**EXERCISE BRIEF:** Duplicate the lines from the one containing "You are a computer-use" through the one containing "coord(64,453)", inclusive.

**GIVEN ENTRIES:**
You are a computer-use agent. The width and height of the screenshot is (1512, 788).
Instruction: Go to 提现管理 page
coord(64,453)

* * *

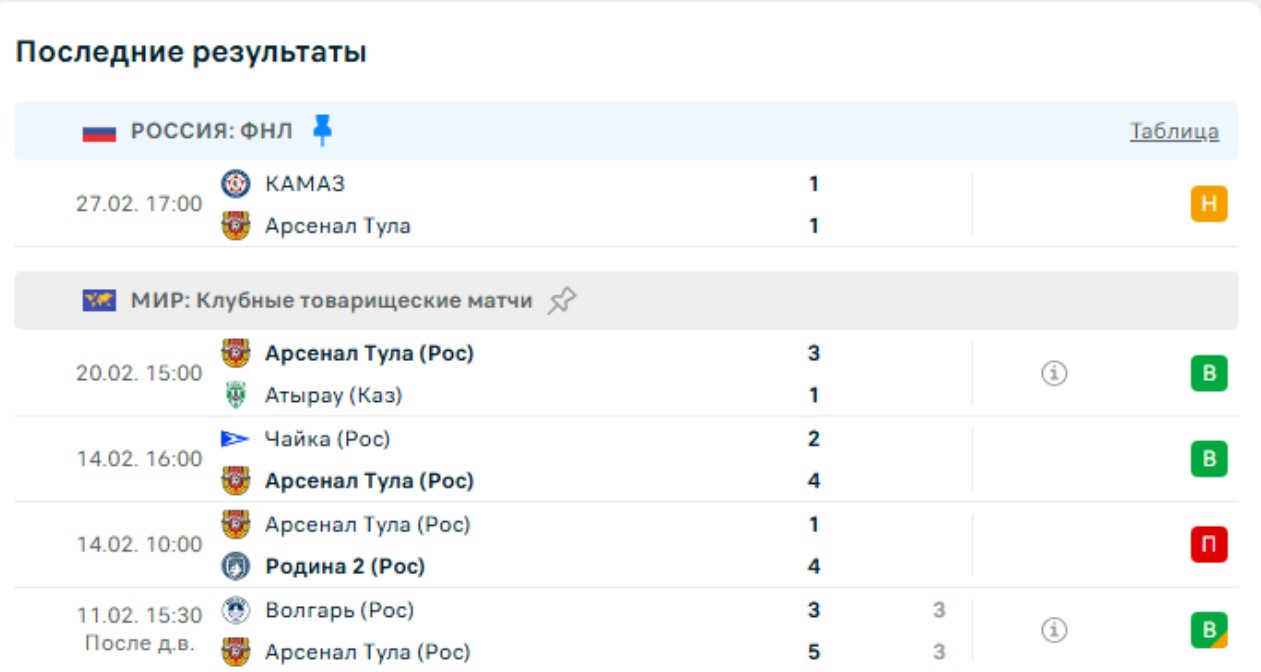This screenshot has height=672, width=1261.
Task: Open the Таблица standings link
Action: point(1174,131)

**ANSWER TO THE PROBLEM:**
You are a computer-use agent. The width and height of the screenshot is (1512, 788).
Instruction: Go to 提现管理 page
coord(64,453)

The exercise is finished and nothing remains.